Given request: Return every line of the data below without changing anything.

Data from a dataset
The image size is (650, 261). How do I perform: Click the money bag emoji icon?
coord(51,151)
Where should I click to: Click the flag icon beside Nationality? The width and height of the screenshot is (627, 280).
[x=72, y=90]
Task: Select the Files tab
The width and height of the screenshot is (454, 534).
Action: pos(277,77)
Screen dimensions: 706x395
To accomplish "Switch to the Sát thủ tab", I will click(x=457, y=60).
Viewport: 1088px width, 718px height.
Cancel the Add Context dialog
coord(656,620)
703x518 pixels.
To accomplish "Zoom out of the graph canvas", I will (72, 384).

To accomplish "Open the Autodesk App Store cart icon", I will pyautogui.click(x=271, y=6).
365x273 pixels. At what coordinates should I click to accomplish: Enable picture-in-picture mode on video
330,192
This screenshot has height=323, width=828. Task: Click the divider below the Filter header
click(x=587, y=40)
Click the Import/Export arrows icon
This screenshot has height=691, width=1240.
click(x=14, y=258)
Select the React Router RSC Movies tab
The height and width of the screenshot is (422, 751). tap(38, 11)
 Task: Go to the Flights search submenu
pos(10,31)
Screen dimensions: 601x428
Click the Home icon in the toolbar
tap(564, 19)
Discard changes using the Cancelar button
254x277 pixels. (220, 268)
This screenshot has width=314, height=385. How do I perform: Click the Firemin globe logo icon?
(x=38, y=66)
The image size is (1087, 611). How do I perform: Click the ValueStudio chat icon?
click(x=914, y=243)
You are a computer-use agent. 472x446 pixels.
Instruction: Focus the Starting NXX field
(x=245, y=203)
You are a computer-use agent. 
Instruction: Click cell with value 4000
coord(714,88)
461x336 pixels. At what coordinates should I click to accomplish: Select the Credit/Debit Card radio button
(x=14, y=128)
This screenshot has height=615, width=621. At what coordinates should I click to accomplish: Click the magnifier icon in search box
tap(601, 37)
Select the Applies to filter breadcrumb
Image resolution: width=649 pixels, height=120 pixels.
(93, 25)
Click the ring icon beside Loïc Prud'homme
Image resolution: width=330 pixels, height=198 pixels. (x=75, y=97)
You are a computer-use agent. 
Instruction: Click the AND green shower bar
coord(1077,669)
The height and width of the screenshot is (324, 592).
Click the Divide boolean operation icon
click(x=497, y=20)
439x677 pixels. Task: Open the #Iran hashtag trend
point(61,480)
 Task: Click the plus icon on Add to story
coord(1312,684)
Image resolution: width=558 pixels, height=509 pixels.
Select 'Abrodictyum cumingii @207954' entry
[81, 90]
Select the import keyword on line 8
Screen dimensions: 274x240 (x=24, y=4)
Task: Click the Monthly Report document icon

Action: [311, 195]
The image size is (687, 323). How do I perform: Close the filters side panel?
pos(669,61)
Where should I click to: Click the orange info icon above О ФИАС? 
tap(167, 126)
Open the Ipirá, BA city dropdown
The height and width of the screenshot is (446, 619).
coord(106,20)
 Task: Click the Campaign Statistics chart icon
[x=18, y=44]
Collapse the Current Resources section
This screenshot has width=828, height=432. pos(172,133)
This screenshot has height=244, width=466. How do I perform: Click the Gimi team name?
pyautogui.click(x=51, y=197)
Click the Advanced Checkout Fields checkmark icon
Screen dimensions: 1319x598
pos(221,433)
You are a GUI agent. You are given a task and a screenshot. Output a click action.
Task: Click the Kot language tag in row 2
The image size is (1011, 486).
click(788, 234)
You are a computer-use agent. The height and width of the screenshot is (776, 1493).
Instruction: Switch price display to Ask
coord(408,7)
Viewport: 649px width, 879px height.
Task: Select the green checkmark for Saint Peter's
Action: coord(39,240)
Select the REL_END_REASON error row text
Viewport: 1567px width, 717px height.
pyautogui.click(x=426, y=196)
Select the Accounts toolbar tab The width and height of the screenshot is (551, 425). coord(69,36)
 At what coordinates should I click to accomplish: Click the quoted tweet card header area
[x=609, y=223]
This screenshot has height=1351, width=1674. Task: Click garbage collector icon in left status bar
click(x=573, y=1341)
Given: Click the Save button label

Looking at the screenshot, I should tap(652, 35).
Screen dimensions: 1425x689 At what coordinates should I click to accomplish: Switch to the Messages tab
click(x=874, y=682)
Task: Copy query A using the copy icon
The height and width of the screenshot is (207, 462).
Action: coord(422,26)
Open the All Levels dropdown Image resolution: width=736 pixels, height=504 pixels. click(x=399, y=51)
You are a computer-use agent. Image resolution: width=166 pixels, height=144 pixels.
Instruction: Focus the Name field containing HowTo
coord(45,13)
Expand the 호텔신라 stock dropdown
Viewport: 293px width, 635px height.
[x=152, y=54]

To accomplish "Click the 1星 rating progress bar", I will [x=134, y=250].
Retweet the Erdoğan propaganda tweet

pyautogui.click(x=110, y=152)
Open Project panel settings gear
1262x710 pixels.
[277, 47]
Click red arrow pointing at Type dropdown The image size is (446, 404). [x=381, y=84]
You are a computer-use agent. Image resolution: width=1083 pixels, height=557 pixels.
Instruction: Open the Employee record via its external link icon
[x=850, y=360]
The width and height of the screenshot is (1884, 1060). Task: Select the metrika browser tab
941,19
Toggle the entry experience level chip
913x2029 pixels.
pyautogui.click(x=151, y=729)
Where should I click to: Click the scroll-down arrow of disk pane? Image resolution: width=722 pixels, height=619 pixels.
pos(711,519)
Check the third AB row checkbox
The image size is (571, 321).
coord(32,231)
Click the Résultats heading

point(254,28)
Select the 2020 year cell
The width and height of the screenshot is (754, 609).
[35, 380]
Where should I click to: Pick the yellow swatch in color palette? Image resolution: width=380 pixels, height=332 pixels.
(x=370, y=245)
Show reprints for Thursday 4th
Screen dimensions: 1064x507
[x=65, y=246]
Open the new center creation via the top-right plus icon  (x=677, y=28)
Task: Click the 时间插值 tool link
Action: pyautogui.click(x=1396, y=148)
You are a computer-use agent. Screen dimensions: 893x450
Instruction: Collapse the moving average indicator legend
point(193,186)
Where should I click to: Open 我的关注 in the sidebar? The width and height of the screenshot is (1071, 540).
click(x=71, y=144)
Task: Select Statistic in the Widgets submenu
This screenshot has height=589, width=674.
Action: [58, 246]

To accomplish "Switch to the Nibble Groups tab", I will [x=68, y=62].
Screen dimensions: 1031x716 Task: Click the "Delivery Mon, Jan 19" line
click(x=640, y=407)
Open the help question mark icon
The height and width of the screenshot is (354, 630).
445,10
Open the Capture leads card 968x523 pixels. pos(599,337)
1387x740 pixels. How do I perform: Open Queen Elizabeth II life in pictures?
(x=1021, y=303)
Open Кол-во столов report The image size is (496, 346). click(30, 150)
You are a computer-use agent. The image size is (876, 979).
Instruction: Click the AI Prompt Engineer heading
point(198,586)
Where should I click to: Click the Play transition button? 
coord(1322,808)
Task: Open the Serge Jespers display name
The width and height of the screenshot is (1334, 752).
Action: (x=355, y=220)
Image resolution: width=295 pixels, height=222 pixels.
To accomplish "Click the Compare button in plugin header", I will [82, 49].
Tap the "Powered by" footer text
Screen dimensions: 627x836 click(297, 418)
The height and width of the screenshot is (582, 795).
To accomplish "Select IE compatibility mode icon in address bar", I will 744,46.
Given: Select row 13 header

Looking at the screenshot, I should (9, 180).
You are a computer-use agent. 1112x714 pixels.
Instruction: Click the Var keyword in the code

Answer below:
The image size is (650, 261). How do I perform: Click the money bag emoji icon?
coord(51,151)
Where should I click to: Click the flag icon beside Nationality? The width and height of the screenshot is (627, 280).
[x=72, y=90]
Task: Select the Files tab
The width and height of the screenshot is (454, 534).
Action: pos(277,77)
Screen dimensions: 706x395
To accomplish "Switch to the Sát thủ tab", I will click(x=457, y=60).
Viewport: 1088px width, 718px height.
Cancel the Add Context dialog
coord(656,620)
703x518 pixels.
To accomplish "Zoom out of the graph canvas", I will (72, 384).

To accomplish "Open the Autodesk App Store cart icon", I will pyautogui.click(x=271, y=6).
365x273 pixels. At what coordinates should I click to accomplish: Enable picture-in-picture mode on video
330,192
This screenshot has height=323, width=828. Task: Click the divider below the Filter header
click(x=587, y=40)
Click the Import/Export arrows icon
This screenshot has height=691, width=1240.
click(x=14, y=258)
Select the React Router RSC Movies tab
The height and width of the screenshot is (422, 751). tap(38, 11)
 Task: Go to the Flights search submenu
pos(10,31)
Screen dimensions: 601x428
Click the Home icon in the toolbar
tap(564, 19)
Discard changes using the Cancelar button
254x277 pixels. (220, 268)
This screenshot has width=314, height=385. How do I perform: Click the Firemin globe logo icon?
(x=38, y=66)
The image size is (1087, 611). How do I perform: Click the ValueStudio chat icon?
click(x=914, y=243)
You are a computer-use agent. 472x446 pixels.
Instruction: Focus the Starting NXX field
(x=245, y=203)
You are a computer-use agent. 
Instruction: Click cell with value 4000
coord(714,88)
461x336 pixels. At what coordinates should I click to accomplish: Select the Credit/Debit Card radio button
(x=14, y=128)
This screenshot has height=615, width=621. At what coordinates should I click to accomplish: Click the magnifier icon in search box
tap(601, 37)
Select the Applies to filter breadcrumb
Image resolution: width=649 pixels, height=120 pixels.
(93, 25)
Click the ring icon beside Loïc Prud'homme
Image resolution: width=330 pixels, height=198 pixels. (x=75, y=97)
You are a computer-use agent. 
Instruction: Click the AND green shower bar
coord(1077,669)
The height and width of the screenshot is (324, 592).
Click the Divide boolean operation icon
click(x=497, y=20)
439x677 pixels. Task: Open the #Iran hashtag trend
point(61,480)
 Task: Click the plus icon on Add to story
coord(1312,684)
Image resolution: width=558 pixels, height=509 pixels.
Select 'Abrodictyum cumingii @207954' entry
[81, 90]
Select the import keyword on line 8
Screen dimensions: 274x240 (x=24, y=4)
Task: Click the Monthly Report document icon

Action: [311, 195]
The image size is (687, 323). How do I perform: Close the filters side panel?
pos(669,61)
Where should I click to: Click the orange info icon above О ФИАС? 
tap(167, 126)
Open the Ipirá, BA city dropdown
The height and width of the screenshot is (446, 619).
coord(106,20)
 Task: Click the Campaign Statistics chart icon
[x=18, y=44]
Collapse the Current Resources section
This screenshot has width=828, height=432. pos(172,133)
This screenshot has height=244, width=466. How do I perform: Click the Gimi team name?
pyautogui.click(x=51, y=197)
Click the Advanced Checkout Fields checkmark icon
Screen dimensions: 1319x598
pos(221,433)
You are a GUI agent. You are given a task and a screenshot. Output a click action.
Task: Click the Kot language tag in row 2
The image size is (1011, 486).
click(788, 234)
You are a computer-use agent. The height and width of the screenshot is (776, 1493).
Instruction: Switch price display to Ask
coord(408,7)
Viewport: 649px width, 879px height.
Task: Select the green checkmark for Saint Peter's
Action: coord(39,240)
Select the REL_END_REASON error row text
Viewport: 1567px width, 717px height.
pyautogui.click(x=426, y=196)
Select the Accounts toolbar tab The width and height of the screenshot is (551, 425). coord(69,36)
 At what coordinates should I click to accomplish: Click the quoted tweet card header area
[x=609, y=223]
This screenshot has height=1351, width=1674. Task: Click garbage collector icon in left status bar
click(x=573, y=1341)
Given: Click the Save button label

Looking at the screenshot, I should tap(652, 35).
Screen dimensions: 1425x689 At what coordinates should I click to accomplish: Switch to the Messages tab
click(x=874, y=682)
Task: Copy query A using the copy icon
The height and width of the screenshot is (207, 462).
Action: coord(422,26)
Open the All Levels dropdown Image resolution: width=736 pixels, height=504 pixels. click(x=399, y=51)
You are a computer-use agent. Image resolution: width=166 pixels, height=144 pixels.
Instruction: Focus the Name field containing HowTo
coord(45,13)
Expand the 호텔신라 stock dropdown
Viewport: 293px width, 635px height.
[x=152, y=54]

To accomplish "Click the 1星 rating progress bar", I will [x=134, y=250].
Retweet the Erdoğan propaganda tweet

pyautogui.click(x=110, y=152)
Open Project panel settings gear
1262x710 pixels.
[277, 47]
Click red arrow pointing at Type dropdown The image size is (446, 404). [x=381, y=84]
You are a computer-use agent. Image resolution: width=1083 pixels, height=557 pixels.
Instruction: Open the Employee record via its external link icon
[x=850, y=360]
The width and height of the screenshot is (1884, 1060). Task: Select the metrika browser tab
941,19
Toggle the entry experience level chip
913x2029 pixels.
pyautogui.click(x=151, y=729)
Where should I click to: Click the scroll-down arrow of disk pane? Image resolution: width=722 pixels, height=619 pixels.
pos(711,519)
Check the third AB row checkbox
The image size is (571, 321).
coord(32,231)
Click the Résultats heading

point(254,28)
Select the 2020 year cell
The width and height of the screenshot is (754, 609).
[35, 380]
Where should I click to: Pick the yellow swatch in color palette? Image resolution: width=380 pixels, height=332 pixels.
(x=370, y=245)
Show reprints for Thursday 4th
Screen dimensions: 1064x507
[x=65, y=246]
Open the new center creation via the top-right plus icon  (x=677, y=28)
Task: Click the 时间插值 tool link
Action: pyautogui.click(x=1396, y=148)
You are a computer-use agent. Screen dimensions: 893x450
Instruction: Collapse the moving average indicator legend
point(193,186)
Where should I click to: Open 我的关注 in the sidebar? The width and height of the screenshot is (1071, 540).
click(x=71, y=144)
Task: Select Statistic in the Widgets submenu
This screenshot has height=589, width=674.
Action: [58, 246]

To accomplish "Switch to the Nibble Groups tab", I will [x=68, y=62].
Screen dimensions: 1031x716 Task: Click the "Delivery Mon, Jan 19" line
click(x=640, y=407)
Open the help question mark icon
The height and width of the screenshot is (354, 630).
445,10
Open the Capture leads card 968x523 pixels. pos(599,337)
1387x740 pixels. How do I perform: Open Queen Elizabeth II life in pictures?
(x=1021, y=303)
Open Кол-во столов report The image size is (496, 346). click(30, 150)
You are a computer-use agent. The image size is (876, 979).
Instruction: Click the AI Prompt Engineer heading
point(198,586)
Where should I click to: Click the Play transition button? 
coord(1322,808)
Task: Open the Serge Jespers display name
The width and height of the screenshot is (1334, 752).
Action: (x=355, y=220)
Image resolution: width=295 pixels, height=222 pixels.
To accomplish "Click the Compare button in plugin header", I will [82, 49].
Tap the "Powered by" footer text
Screen dimensions: 627x836 click(297, 418)
The height and width of the screenshot is (582, 795).
To accomplish "Select IE compatibility mode icon in address bar", I will 744,46.
Given: Select row 13 header

Looking at the screenshot, I should (9, 180).
You are a computer-use agent. 1112x714 pixels.
Instruction: Click the Var keyword in the code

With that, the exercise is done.